The global financial crisis has made it awfully clear that strong psychological forces are harming the wealth of nations today. From credulity in ever-rising housing prices to descending confidence in capital markets, "animal spirits" are driving financial events all over the world. In this book, prominent economists Robert Shiller and George Akerlof contest the economic wisdom that got us into this muddle, and proposes a daring new vision that will remodel economics and restore prosperity. Akerlof and Shiller restates the vital role of active government in economic policy-making. This book extends a road map for reversing the financial misfortunes besetting us today.

"This book is a sorely needed corrective. Animal Spirits is an important--maybe even a decisive--contribution at a difficult juncture in macroeconomic theory."

— Robert M. Solow, Nobel Prize-winning economist


"This book is dynamite. It is a powerful, cogent, and convincing call for a fundamental reevaluation of basic economic principles. It presents a refreshingly new understanding of important economic phenomena that standard economic theory has been unable to explain convincingly. Animal Spirits should help set in motion an intellectual revolution that will change the way we think about economic depressions, unemployment, poverty, financial crises, real estate swings, and much more."

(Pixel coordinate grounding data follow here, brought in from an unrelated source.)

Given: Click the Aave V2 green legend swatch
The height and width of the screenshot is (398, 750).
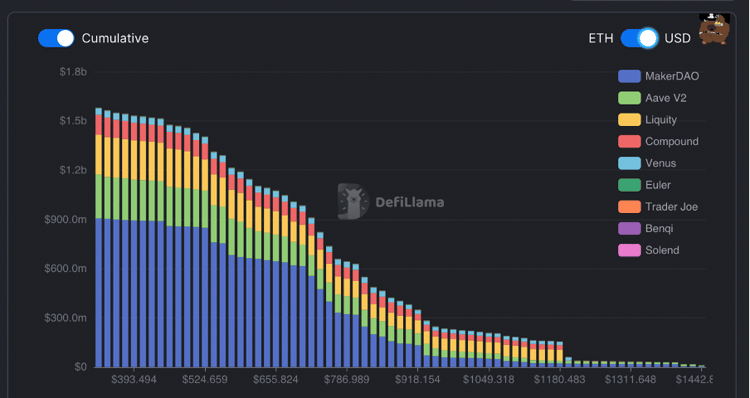Looking at the screenshot, I should [629, 98].
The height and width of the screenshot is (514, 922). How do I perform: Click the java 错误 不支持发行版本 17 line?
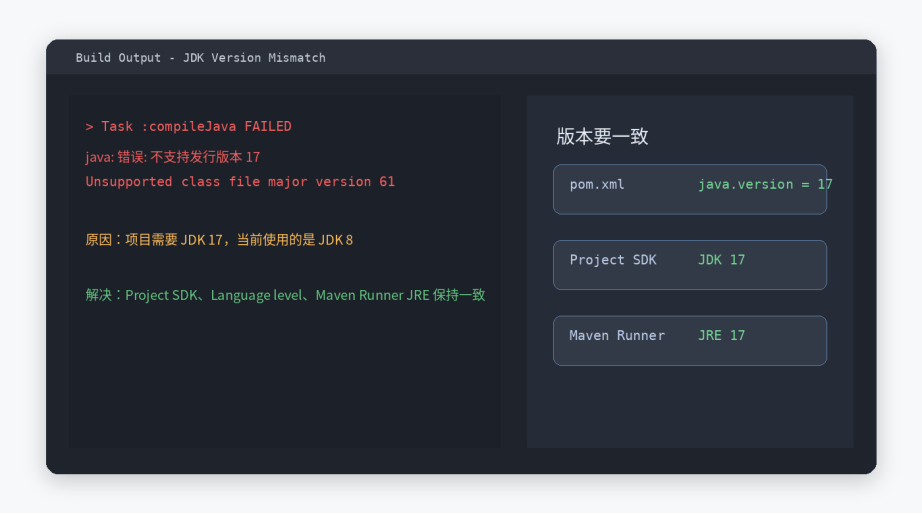(x=172, y=157)
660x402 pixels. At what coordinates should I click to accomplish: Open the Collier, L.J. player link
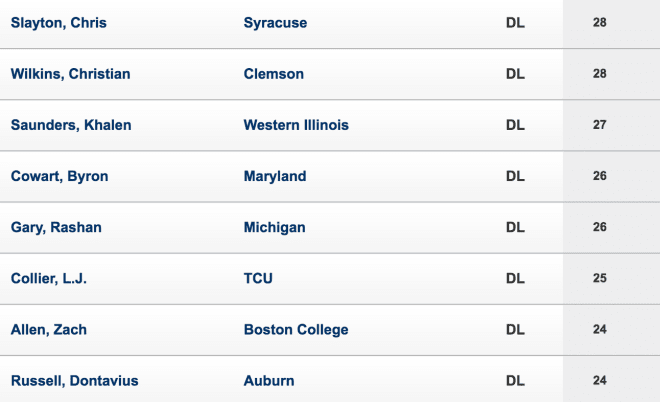tap(48, 279)
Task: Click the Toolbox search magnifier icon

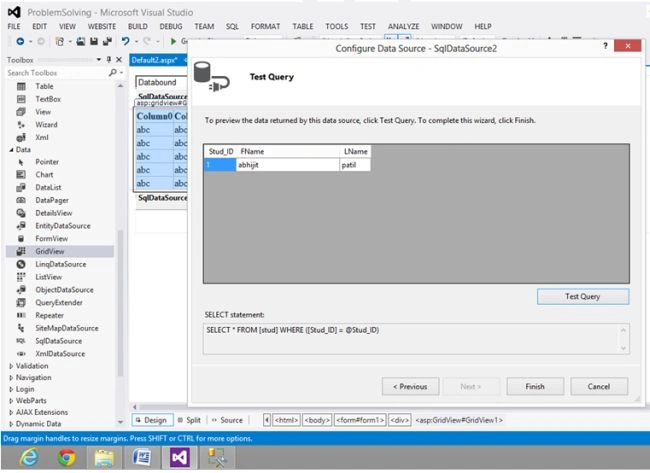Action: (113, 73)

— Dennis J. Snower, president of the Kiel Institute for the World Economy


"Animal Spirits makes a very timely and significant contribution to the development of a new dominant paradigm for economics that acknowledges the imperfections of human decision making, a need which the panic in financial markets makes all too apparent. I am not aware of any other book like this one."

— Diane Coyle, author of The Soulful Science: What Economists Really Do and Why It Matters


"Akerlof and Shiller explore how animal spirits contribute to the performance of the macroeconomy. The range of issues they cover is broad, including the business cycle, inflation and unemployment, the swings in financial markets and real estate, the existence of poverty, and the way monetary policy works. This book is provocative and persuasive."